You see, the PE dept had the most amazing relationship with the boys. PE lessons (playing football or rugby mainly) and extra-curricular sport thrived. Turn up Saturday mornings at the school and you would see somewhere between a hundred and hundred and fifty boys playing football or rugby. A full complement of PE teachers and staff from across the school urging on the next drive, run or tackle. Misbehave in PE lessons, no Saturday sport. It was that simple and always enforced. And I do mean enforced. Was it due to my teaching of the wonderful participatory culture the extra curricular sport encouraged? I will let you decide.
High quality marking – not in PE. Plenty of verbal feedback, mainly to encourage the boys to keep moving, incentivised by their need to keep warm. Homework – none, unless you consider the implicit direction of their timetabled teacher Mr Sands for them to be at team practice Wednesday, “Without fail. Those of you that can’t throw and catch – learn. Don’t be late.” Well-judged strategies? Given the boys were absolutely freezing cold and begging to go in with fifteen minutes left of lesson, I missed the mark here. The lesson plan was exemplary, it reflected our model “Rugby Scheme of Learning” provided by the University, with a clear and significant absence of common sense!
Did I get feedback. Yes. “Get them in bloody sooner.” My areas for improvement. “You’re not much of a rugby player are you. Use the boys that are to demo for you.” Was my lesson graded? No. Were my lessons ever graded? No. Did we get a teacher grade for the placement? Yes. 1-5. Mr Sands gave me a 3. Whatever that meant?
Being Observed as a teacher
My first post, I can’t recall being on observed, or being on probation, or attending NQT meetings even. I left for America in late June, almost at the end of my first teaching year. I didn’t realise I had to serve NQT year until I returned to take up a post at Tauntons College. Apparently I had completed the required number of days employment as an NQT. No report, no graded lesson observations, no lesson observations.
The first time I can recall needing lesson evidence was when I was preparing my Upper Pay Spine file(s) and by this time I was leading a department of six. The information required was all achievement evidence for the classes I “solely” had taught. Onto my next leadership role as Head of ICT and Whole School IT at Hamble Community Sports College. I was observed at interview. I didn’t receive feedback. My line manager was the Headteacher, I don’t recall being observed, however I did improve results three fold (from 23% to 79%) in one 5 full terms, and doubled the GCSE Equivalent weighting for more than half the pupils. Perhaps he thought he should just left to get on with my job. Promoted to Assistant Headteacher the following year and moved to the English department, I was observed teaching by my Head of Department. I was thankful, it was my third subject and I needed the support. Teaching was “Good.” Feedback focused on what I had to do to “keep up” with the team of subject specialists. Mark, plan, feedback, teach, repeat. The results that year for my teaching groups were more than comparable. I kept up.

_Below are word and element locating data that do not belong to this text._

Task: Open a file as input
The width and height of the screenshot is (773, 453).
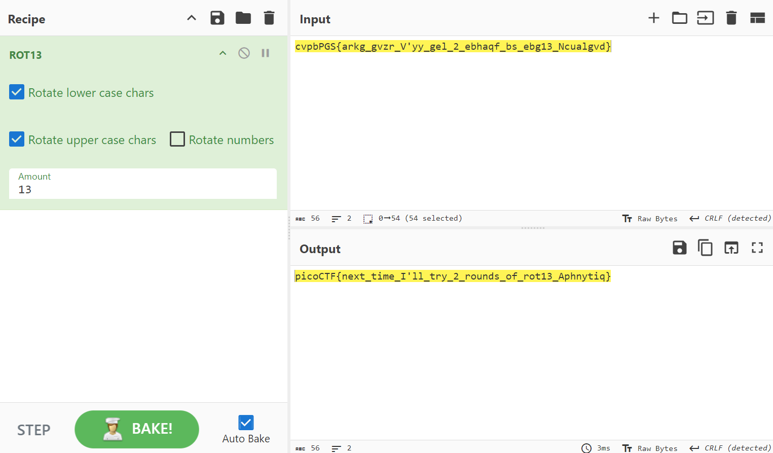Action: pyautogui.click(x=705, y=18)
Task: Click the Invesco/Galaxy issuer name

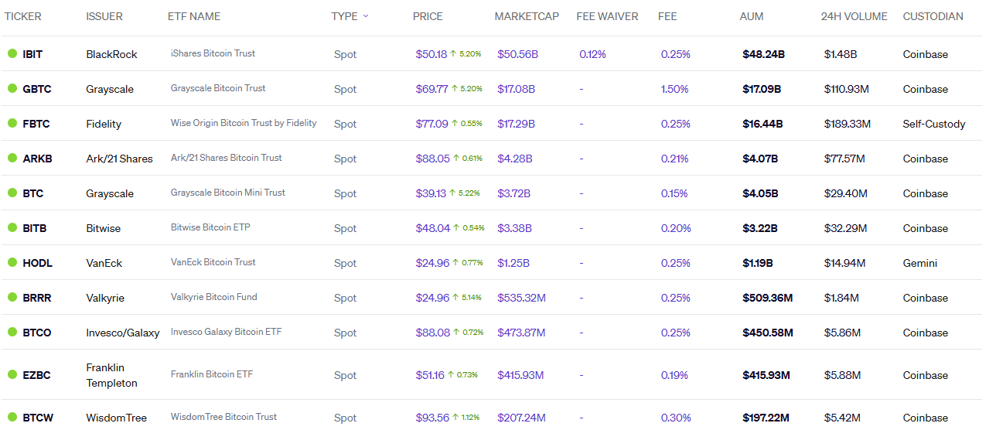Action: tap(122, 333)
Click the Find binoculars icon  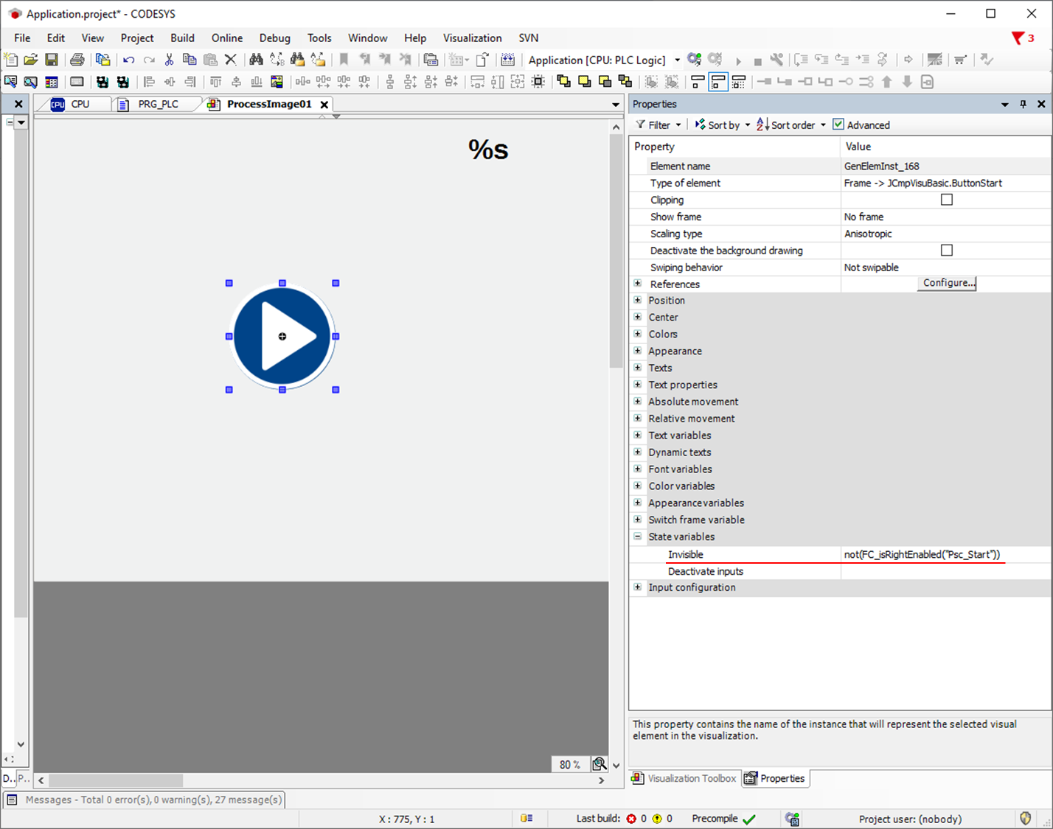(x=256, y=60)
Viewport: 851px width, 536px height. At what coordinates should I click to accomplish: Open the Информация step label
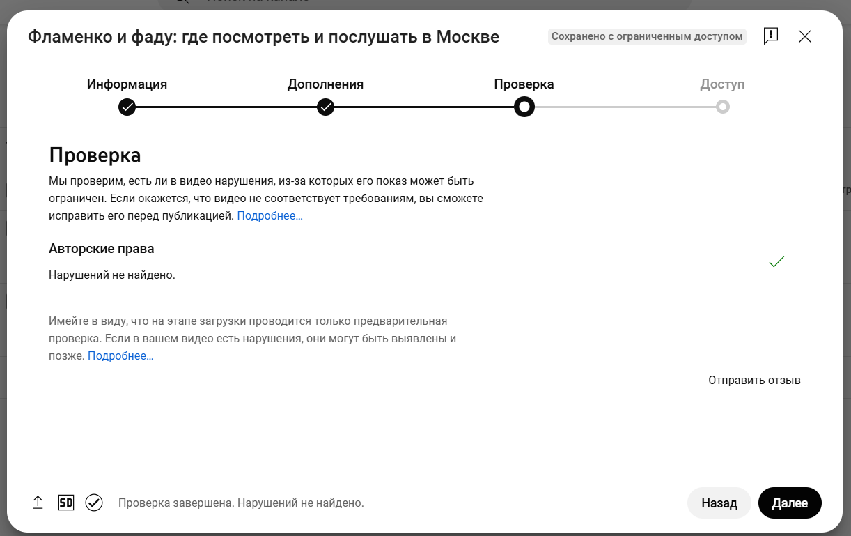coord(127,84)

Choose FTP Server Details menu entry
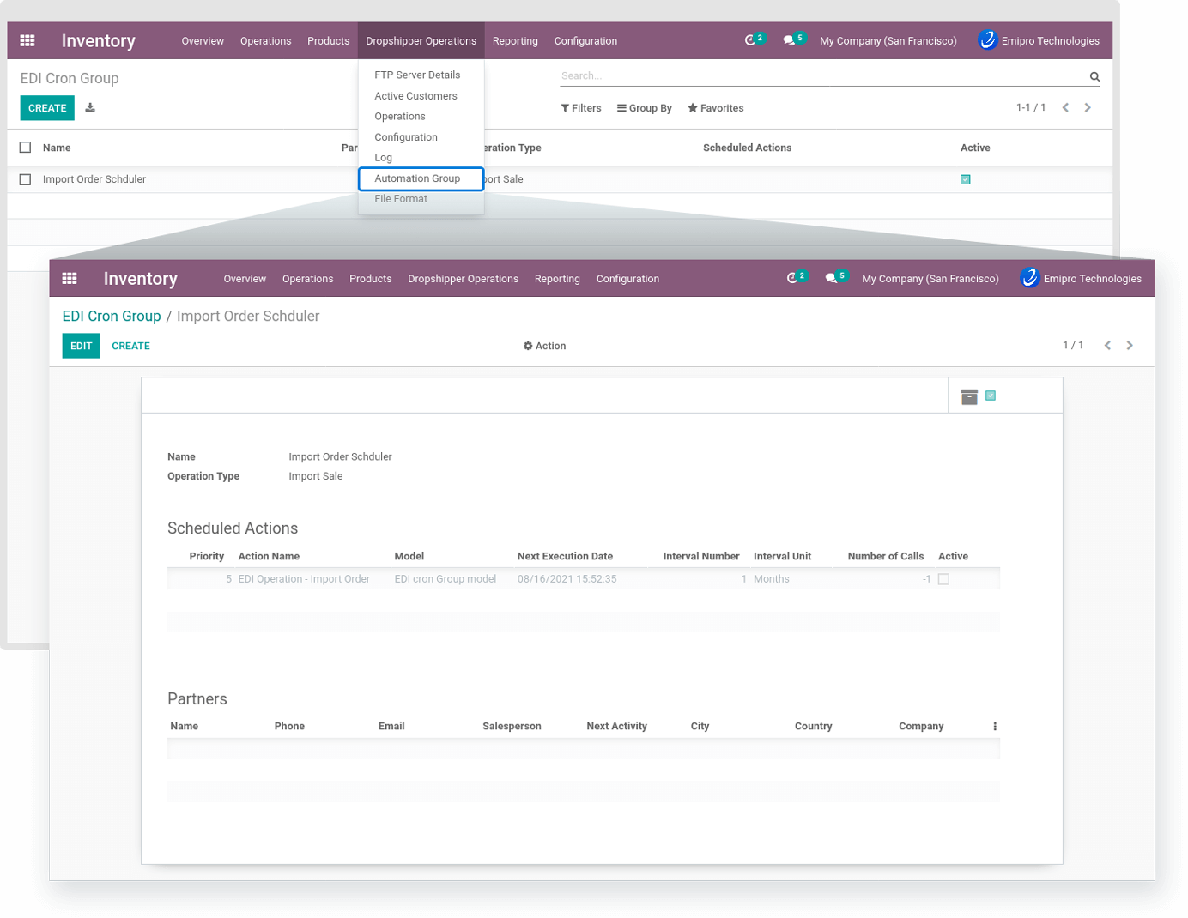[x=417, y=75]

The following year, I was observed by our new Principal and Ofsted followed shortly after. The new Principal was very thorough. She asked to see my markbook and my planning. She watched the full lesson. She spoke to the pupils. Feedback was equally thorough and covered the four Ofsted areas. If only I had “modelled” my writing ability to the class… Ofsted then arrived, with Patricia Metham HMI, self confessed language pedant, author of the Ofsted report, ‘Learning: creative approaches that raise standards’ and National Lead for English. At that time I was in my eyes, proudly an “English teacher in training,” working very hard to develop my English expertise. This is all true, but I was very inexperienced, and we had self confessed, language pedant, Patricia Metham HMI visiting.
I was not observed on day one and my day two teaching consisted of the lowest ability set Y11 groups on each half of the year. What could go wrong? Patricia arrived mid Period 1 and she stayed for the second half of a persuasive writing / marketing lesson. She apologied, she did not have time to offer feedback though I distinctly remember she was professionally supportive. Her only words were that she thought it was “a real shame, that a very good lesson was spoilt by your reinforcement of gender stereotypes.” I had recommend cursive fonts and pink pastel colours for female products. What was the stink about pink? For all intents and purposes, for a low ability GCSE English set, and most other humans on the planet, pink (currently) signals femininity, and with that, all of the stereotypical characteristics of being female. I was merely suggesting that in choosing pink, the pupils would be signally their products to be “female friendly.” I did not mean to insult potential female consumers and alienate male ones. She must have taken offence to the cursive font? Flippancy aside, she was of course right. Her feedback clearly stuck and left me wondering if constructive criticism is more powerful than fluffing the professional ego.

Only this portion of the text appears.